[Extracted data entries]
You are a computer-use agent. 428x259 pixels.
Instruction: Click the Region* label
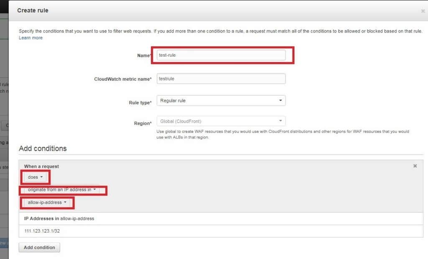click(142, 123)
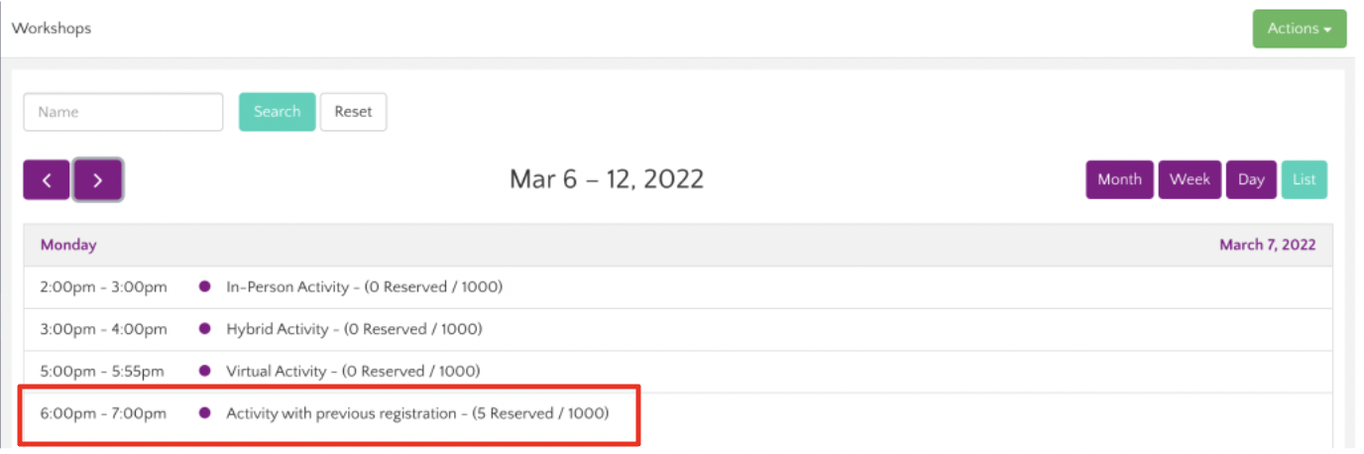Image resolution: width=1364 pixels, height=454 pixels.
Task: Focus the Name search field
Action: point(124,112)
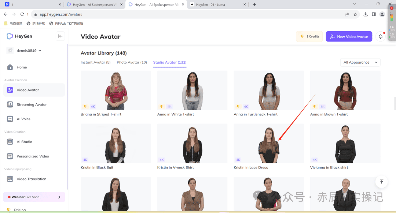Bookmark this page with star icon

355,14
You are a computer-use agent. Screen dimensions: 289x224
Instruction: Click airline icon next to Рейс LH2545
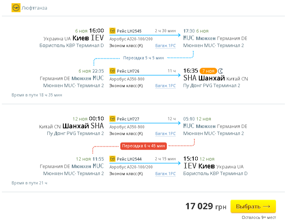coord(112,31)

...

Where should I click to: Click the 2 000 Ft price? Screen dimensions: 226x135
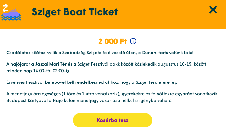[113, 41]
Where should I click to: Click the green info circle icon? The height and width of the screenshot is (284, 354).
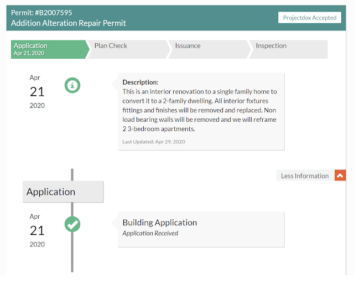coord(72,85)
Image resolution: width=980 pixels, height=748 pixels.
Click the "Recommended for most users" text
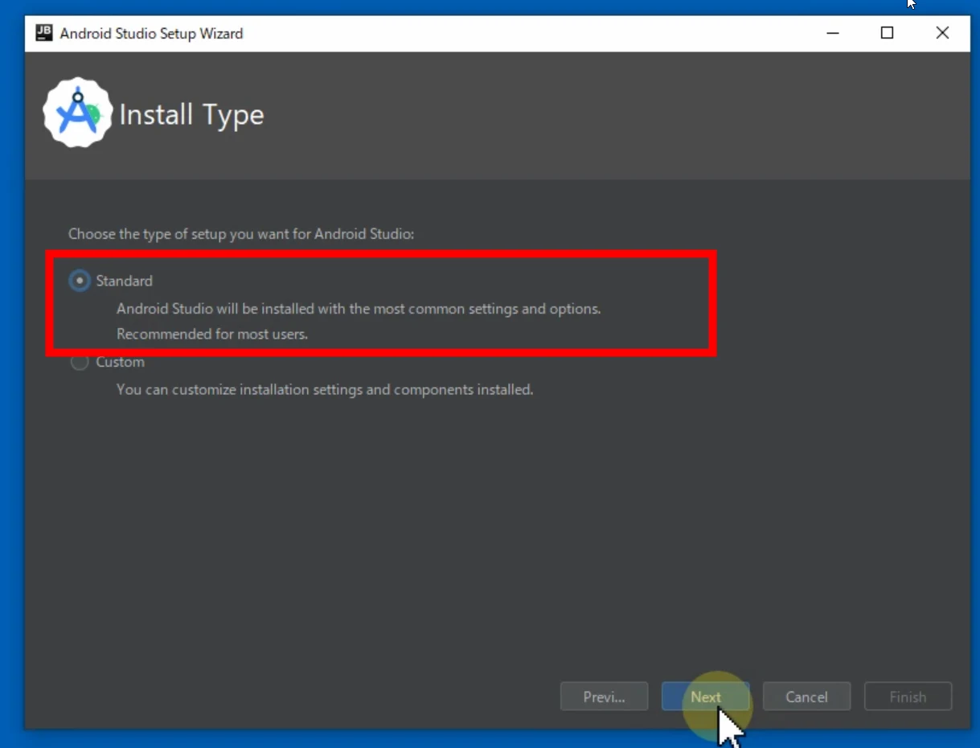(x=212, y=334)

* Exercise requirements
Please copy out the records from the line containing "Where should I click to: Click the 2" through the line containing "(x=212, y=334)", both lines included, word for word. Leave the pictures out.

* Result
Where should I click to: Click the 2 000 Ft price? Screen dimensions: 226x135
[113, 41]
Where should I click to: Click the green info circle icon? The height and width of the screenshot is (284, 354).
coord(72,85)
Image resolution: width=980 pixels, height=748 pixels.
Click the "Recommended for most users" text
(x=212, y=334)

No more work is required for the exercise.